The researchers derived data from sources including PubMed and MEDLINE, among others, for studies from inception through May of 2019. They arrived at 34 unique studies with 8887 participants. These studies were conducted in patients with diabetic macular edema, retinal vein occlusion, and age-related macular degeneration, and they included treatment with aflibercept, ranibizumab, bevacizumab, and pegaptanib sodium. Follow-up in the studies ranged from 6 months to 24 months.

In the 34 studies, all-cause death was recorded in 91 (1.6%) of 5724 patients who received anti-VEGF therapy, and 37 (1.2%) of 3163 controls. In the 18 studies in which there was at least 1 death in each study arm, the corresponding percentages were 2.1% and 1.6%, respectively.

A frequentist pooled estimate yielded similar fixed- and random-effects odds ratios (ORs) of 1.34 (95% CI, 0.95-2.07; P = .9) and 1.34 (95% CI, 0.89-2.01; P = .17), respectively. A primary Bayesian meta-analysis yielded an OR of 1.34 (95% credible interval, 0.79-2.34) and a probability of 0.13 that the OR was 1.00 or less.

However, a subgroup analysis did reveal a difference in mortality when pooling data from the 5 studies that had a follow-up of 24 months. In these studies, there was a 2.5-fold increase in mortality when compared with studies that had a 6-month follow-up. It was not possible to determine whether this increased risk of death suggested in the studies with 24 months of follow-up was associated with a larger number of injections or with longer follow-up time.

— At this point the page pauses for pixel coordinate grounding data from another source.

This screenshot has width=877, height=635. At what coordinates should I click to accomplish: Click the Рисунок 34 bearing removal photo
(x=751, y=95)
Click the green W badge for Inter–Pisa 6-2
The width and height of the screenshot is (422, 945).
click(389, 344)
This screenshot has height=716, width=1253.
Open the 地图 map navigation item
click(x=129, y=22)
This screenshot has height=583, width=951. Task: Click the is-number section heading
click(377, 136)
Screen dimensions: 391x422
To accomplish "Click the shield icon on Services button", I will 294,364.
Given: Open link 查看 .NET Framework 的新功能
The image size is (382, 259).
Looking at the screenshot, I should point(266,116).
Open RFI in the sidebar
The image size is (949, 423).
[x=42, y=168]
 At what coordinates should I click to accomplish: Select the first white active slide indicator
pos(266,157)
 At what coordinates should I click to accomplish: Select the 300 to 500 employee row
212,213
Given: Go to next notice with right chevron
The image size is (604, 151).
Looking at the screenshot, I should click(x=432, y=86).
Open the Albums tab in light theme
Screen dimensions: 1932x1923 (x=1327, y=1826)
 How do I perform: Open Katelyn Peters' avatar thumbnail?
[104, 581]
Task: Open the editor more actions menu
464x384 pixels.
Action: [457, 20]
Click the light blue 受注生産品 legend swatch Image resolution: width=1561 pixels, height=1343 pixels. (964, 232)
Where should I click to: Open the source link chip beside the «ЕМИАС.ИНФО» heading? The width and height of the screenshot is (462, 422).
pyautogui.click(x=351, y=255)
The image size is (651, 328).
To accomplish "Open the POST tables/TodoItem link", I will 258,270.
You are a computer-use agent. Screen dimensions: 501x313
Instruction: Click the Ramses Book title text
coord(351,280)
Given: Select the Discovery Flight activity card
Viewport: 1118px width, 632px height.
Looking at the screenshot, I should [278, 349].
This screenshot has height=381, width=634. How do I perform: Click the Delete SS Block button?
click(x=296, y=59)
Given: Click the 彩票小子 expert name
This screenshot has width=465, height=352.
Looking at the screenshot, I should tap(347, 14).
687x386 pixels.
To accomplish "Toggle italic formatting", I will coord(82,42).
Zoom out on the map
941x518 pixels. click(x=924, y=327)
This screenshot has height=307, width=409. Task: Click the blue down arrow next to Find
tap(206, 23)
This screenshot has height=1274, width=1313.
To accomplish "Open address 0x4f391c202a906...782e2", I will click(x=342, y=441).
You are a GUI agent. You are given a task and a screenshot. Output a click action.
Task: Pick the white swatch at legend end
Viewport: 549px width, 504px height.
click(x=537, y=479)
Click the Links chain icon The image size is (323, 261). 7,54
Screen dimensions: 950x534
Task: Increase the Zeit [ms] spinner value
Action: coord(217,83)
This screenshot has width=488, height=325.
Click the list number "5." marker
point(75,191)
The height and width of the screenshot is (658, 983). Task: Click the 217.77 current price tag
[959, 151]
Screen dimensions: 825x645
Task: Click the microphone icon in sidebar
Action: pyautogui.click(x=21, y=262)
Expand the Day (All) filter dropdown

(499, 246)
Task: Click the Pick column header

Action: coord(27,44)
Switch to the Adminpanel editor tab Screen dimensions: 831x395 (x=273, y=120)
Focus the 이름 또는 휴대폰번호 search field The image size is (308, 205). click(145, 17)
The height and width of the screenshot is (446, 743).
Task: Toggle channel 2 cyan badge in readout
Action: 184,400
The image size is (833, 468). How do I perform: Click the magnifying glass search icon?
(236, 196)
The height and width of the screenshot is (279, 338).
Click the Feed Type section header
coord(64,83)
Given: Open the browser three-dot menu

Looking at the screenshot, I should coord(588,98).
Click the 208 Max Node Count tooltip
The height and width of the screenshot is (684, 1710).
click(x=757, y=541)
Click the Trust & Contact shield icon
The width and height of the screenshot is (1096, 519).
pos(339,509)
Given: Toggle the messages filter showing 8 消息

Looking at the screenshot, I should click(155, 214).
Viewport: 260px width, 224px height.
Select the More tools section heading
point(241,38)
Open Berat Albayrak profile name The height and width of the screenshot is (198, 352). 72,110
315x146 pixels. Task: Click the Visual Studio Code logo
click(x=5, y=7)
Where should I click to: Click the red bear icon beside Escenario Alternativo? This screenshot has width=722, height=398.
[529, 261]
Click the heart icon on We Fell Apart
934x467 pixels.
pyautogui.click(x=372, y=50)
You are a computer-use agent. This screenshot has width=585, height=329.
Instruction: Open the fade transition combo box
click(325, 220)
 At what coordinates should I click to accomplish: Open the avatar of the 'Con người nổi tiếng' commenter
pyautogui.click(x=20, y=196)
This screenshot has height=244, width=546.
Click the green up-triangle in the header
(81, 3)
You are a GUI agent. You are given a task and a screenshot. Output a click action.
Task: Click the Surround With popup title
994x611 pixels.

Overall, say the authors, no difference in mortality rate was observed between the anti-VEGF treatment group and the control group, and going forward, nonrandomized comparative studies that use real-world data and that adjust for confounders would be useful to further clarify this issue.

Reference

Reibaldi M, Fallico M, Avitabile T, et al. Risk of death associated with intravitreal anti—vascular endothelial growth factor therapy: a systematic review and meta-analysis [published online November 1, 2019]. JAMA Opthalmol. doi: 10.1001/jamaophthalmol.2019.4636.